** Ordine di lavoro **
Ricopia dal brano sull'esternalizzazione delle frontiere, riportato più sotto, la parte compresa tra "Il processo di" e "spostano le rotte.", entrambi inclusi.

Il problema delle esternalizzazioni delle frontiere è un fallimento, non solo umano, che ha portato sempre di più allo spostamento geografico e gestionale della frontiera. Nel caso italiano, ad esempio, la chiusura dei porti, quindi la diminuzione degli arrivi, ha significato più morti in mare e più deportazioni nei paesi di partenza. Questa è la vera emergenza: non i quantitativi degli arrivi bensì le morti. Di fatto l’approccio emergenziale alla questione non è giustificabile dal momento in cui la presenza non rappresenta un’emergenza. A livello di arrivi si tratta di numeri molto più bassi rispetto ad altri momenti storici, piuttosto andrebbe considerato il numero delle persone all’anno che emigrano dall’Italia.

Il processo di esternalizzazione della frontiera inoltre lavora su un marketing politico elettorale per cui la migrazione diventa il nemico esterno e comporta la dotazione dell’attività del comparto politico militare industriale. Frontiera significa infatti: armi, mezzi, eserciti, controlli, know how militare, forniture, ovvero un settore che rappresenta una delle principali voci del business globale. Un’ulteriore variabile è legata alla questione energetica, alle risorse come al petrolio nel caso della Libia. Così si accumulano tensioni su chi agisce all’interno del tentativo di costruzione della frontiera liquida fino ad arrivare alla situazione che stiamo fronteggiando in cui le strutture liquide spostano le rotte.

La rotta balcanica è teatro di violenze inaudite, lì dove anche Frontex viene accusata di complicità nei respingimenti di migranti e sospettata di violazione di diritti. Il Mediterraneo rimane, per la sua collocazione geografica e per la sua importanza paradigmatica, un punto centrale di intervento. Il controllo delle frontiere ha portato allo spostamento verso l’Atlantico ma anche il cambiamento climatico ha la sua influenza sulle rotte. Diventa sempre più complesso lavorare intorno le previsioni meteo, anticipare fenomeni difficili da affrontare come gli uragani. Il climate change non fa certo da corollario, le persone si spostano per i problemi legati all’acqua, alla terra, per la desertificazione.

Ci troviamo di fronte a un fenomeno che chiaramente muta in continuazione e accettare la sfida migratoria significa avere una visione progettuale e a volte sperimentale. In questo contesto si inserisce la Mare Jonio 2, una nave dalle dimensioni e dalle possibilità più ampie rispetto a tutto quello conosciuto finora, che si prepara alla sua prima missione per aprile 2021. A livello strutturale, infatti, è un progetto ambizioso che predispone di ampie opzioni, come quella di costruire una sezione ospedaliera navigante. La Mare Jonio 2 si costruisce su un assetto che ancora non esiste raccogliendo una sfida anche rispetto le rigidità normative che riguardano le navi da soccorso. Non è un caso che la piattaforma ospedaliera assuma un ruolo centrale insieme al fatto che Vanessa Guidi (medico-chirurgo) sia diventata da coordinatrice sanitaria a Presidente di Mediterranea. Non si tratta di ricoprire in maniera formale il ruolo di rappresentanza bensì, in termini operativi e partecipativi, si vuole sottolineare l’importanza nevralgica della cura delle persone fino all’estensione del concetto medico.

** Dati elencati **
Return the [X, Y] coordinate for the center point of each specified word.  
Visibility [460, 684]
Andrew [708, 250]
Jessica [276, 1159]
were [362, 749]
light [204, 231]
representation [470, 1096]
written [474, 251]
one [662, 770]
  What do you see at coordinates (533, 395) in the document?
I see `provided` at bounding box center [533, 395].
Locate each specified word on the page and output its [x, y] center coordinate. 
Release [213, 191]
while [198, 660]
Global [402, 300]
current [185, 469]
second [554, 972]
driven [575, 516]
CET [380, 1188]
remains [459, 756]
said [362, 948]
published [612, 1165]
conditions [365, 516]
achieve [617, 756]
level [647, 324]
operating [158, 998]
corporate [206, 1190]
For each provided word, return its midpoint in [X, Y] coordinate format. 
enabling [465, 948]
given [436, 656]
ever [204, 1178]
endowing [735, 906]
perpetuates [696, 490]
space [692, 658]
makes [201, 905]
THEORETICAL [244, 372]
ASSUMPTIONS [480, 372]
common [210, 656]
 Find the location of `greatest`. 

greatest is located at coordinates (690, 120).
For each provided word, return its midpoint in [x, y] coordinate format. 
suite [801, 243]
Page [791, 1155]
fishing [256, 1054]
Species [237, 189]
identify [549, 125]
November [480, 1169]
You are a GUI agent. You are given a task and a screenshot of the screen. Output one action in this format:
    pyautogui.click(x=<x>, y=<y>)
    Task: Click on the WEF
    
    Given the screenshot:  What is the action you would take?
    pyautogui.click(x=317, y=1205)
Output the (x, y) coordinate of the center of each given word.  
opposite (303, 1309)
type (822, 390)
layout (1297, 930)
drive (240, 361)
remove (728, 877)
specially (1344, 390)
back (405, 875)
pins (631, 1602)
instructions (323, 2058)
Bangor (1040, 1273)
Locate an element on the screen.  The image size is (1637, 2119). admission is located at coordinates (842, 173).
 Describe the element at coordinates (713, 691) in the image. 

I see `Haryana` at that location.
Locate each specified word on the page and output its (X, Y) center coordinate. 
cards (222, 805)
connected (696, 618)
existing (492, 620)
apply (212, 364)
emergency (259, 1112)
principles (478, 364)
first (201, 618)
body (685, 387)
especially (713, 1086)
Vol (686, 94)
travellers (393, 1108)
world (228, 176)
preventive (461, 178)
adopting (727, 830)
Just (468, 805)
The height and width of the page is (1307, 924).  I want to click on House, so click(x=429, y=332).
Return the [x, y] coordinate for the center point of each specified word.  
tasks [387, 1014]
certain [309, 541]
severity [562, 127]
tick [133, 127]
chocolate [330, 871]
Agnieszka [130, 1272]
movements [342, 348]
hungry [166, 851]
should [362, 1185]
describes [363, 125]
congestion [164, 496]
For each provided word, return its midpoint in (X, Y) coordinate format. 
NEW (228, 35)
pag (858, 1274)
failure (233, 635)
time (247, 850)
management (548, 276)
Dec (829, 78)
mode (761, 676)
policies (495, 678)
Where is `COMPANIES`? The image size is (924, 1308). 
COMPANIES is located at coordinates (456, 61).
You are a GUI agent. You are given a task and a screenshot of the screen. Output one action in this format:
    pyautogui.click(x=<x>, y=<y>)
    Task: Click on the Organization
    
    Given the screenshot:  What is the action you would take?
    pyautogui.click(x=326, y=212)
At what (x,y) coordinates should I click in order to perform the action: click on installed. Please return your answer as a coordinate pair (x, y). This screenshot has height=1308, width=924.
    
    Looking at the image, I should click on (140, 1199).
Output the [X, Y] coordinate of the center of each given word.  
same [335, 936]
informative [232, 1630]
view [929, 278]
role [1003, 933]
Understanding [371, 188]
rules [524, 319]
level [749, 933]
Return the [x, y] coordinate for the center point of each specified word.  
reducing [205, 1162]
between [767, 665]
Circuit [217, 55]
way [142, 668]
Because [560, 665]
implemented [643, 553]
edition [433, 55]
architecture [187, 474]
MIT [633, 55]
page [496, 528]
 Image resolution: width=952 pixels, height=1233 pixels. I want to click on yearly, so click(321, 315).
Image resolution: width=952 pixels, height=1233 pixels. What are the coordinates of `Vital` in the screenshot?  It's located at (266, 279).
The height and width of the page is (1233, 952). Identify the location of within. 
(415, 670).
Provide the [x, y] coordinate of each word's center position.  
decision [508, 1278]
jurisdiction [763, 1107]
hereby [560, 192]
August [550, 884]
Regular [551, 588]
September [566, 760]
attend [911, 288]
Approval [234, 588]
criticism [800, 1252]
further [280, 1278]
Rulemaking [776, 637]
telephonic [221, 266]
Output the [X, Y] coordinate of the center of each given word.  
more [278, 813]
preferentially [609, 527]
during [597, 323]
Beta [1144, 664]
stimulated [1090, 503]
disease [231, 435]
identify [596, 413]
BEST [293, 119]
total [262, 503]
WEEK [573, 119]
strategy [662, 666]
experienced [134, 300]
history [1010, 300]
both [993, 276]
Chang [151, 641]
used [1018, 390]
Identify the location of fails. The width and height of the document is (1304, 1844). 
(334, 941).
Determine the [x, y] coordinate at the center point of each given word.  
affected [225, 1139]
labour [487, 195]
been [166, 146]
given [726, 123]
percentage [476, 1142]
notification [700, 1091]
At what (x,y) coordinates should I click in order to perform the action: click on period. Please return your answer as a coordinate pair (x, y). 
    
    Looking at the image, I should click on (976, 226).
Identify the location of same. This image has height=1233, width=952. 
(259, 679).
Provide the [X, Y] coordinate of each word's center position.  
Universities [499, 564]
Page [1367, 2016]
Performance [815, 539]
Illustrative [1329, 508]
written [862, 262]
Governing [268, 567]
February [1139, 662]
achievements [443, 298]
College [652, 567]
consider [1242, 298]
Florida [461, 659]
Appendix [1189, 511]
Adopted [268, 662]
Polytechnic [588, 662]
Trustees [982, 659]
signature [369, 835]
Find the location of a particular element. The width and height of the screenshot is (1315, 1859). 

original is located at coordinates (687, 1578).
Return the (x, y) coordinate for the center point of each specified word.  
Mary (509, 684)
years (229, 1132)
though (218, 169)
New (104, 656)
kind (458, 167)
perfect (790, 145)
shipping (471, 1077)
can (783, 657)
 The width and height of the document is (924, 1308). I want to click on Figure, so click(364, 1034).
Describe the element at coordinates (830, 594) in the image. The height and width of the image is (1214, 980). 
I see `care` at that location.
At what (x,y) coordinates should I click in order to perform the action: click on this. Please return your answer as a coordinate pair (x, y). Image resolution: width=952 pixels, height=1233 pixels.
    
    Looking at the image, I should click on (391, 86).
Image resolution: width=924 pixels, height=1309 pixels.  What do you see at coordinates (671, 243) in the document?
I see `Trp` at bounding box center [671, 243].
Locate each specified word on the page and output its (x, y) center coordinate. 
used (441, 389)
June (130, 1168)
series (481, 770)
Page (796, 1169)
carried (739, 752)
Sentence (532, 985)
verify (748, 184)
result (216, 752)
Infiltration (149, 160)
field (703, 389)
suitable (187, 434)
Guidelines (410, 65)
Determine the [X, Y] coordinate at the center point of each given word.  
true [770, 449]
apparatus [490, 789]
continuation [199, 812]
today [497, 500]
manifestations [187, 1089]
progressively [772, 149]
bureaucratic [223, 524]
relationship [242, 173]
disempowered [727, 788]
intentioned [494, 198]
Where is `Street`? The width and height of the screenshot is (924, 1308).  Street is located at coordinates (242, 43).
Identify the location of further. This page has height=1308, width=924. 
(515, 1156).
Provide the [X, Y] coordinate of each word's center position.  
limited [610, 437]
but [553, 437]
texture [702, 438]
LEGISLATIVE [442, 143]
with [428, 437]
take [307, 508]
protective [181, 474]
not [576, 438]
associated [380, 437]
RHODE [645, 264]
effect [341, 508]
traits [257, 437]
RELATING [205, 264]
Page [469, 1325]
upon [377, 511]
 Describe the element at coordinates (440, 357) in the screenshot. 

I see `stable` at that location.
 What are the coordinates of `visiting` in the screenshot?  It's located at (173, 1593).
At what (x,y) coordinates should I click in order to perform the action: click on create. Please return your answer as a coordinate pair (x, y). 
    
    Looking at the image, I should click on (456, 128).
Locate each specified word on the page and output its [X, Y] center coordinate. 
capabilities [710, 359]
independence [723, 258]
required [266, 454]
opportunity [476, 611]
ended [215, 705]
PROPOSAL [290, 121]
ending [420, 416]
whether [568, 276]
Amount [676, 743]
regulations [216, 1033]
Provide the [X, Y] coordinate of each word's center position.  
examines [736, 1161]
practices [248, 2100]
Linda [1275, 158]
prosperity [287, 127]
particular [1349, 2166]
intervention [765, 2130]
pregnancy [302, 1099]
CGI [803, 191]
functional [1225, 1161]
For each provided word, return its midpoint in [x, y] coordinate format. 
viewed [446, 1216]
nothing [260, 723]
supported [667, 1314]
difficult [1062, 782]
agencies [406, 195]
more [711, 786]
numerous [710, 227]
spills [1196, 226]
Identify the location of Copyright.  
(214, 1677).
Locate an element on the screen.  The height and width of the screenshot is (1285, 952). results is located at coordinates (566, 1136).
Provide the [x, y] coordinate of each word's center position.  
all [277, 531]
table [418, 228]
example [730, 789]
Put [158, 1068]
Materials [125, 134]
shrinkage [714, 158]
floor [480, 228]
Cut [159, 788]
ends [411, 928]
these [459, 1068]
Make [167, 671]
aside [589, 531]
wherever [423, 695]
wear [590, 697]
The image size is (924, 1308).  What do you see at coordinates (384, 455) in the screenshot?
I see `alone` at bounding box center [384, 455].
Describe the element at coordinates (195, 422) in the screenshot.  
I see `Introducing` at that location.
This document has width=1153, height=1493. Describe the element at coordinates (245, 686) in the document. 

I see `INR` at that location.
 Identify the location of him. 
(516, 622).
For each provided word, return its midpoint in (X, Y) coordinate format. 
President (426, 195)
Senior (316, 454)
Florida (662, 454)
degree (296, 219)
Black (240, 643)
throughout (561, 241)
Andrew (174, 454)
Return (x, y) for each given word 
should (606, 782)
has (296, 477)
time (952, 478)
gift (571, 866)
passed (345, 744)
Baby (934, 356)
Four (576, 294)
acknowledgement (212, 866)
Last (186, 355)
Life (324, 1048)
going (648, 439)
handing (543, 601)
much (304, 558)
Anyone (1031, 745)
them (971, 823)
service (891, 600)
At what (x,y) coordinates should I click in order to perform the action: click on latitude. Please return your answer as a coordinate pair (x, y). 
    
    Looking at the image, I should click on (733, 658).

** Risposta scritta **
Il processo di esternalizzazione della frontiera inoltre lavora su un marketing politico elettorale per cui la migrazione diventa il nemico esterno e comporta la dotazione dell’attività del comparto politico militare industriale. Frontiera significa infatti: armi, mezzi, eserciti, controlli, know how militare, forniture, ovvero un settore che rappresenta una delle principali voci del business globale. Un’ulteriore variabile è legata alla questione energetica, alle risorse come al petrolio nel caso della Libia. Così si accumulano tensioni su chi agisce all’interno del tentativo di costruzione della frontiera liquida fino ad arrivare alla situazione che stiamo fronteggiando in cui le strutture liquide spostano le rotte.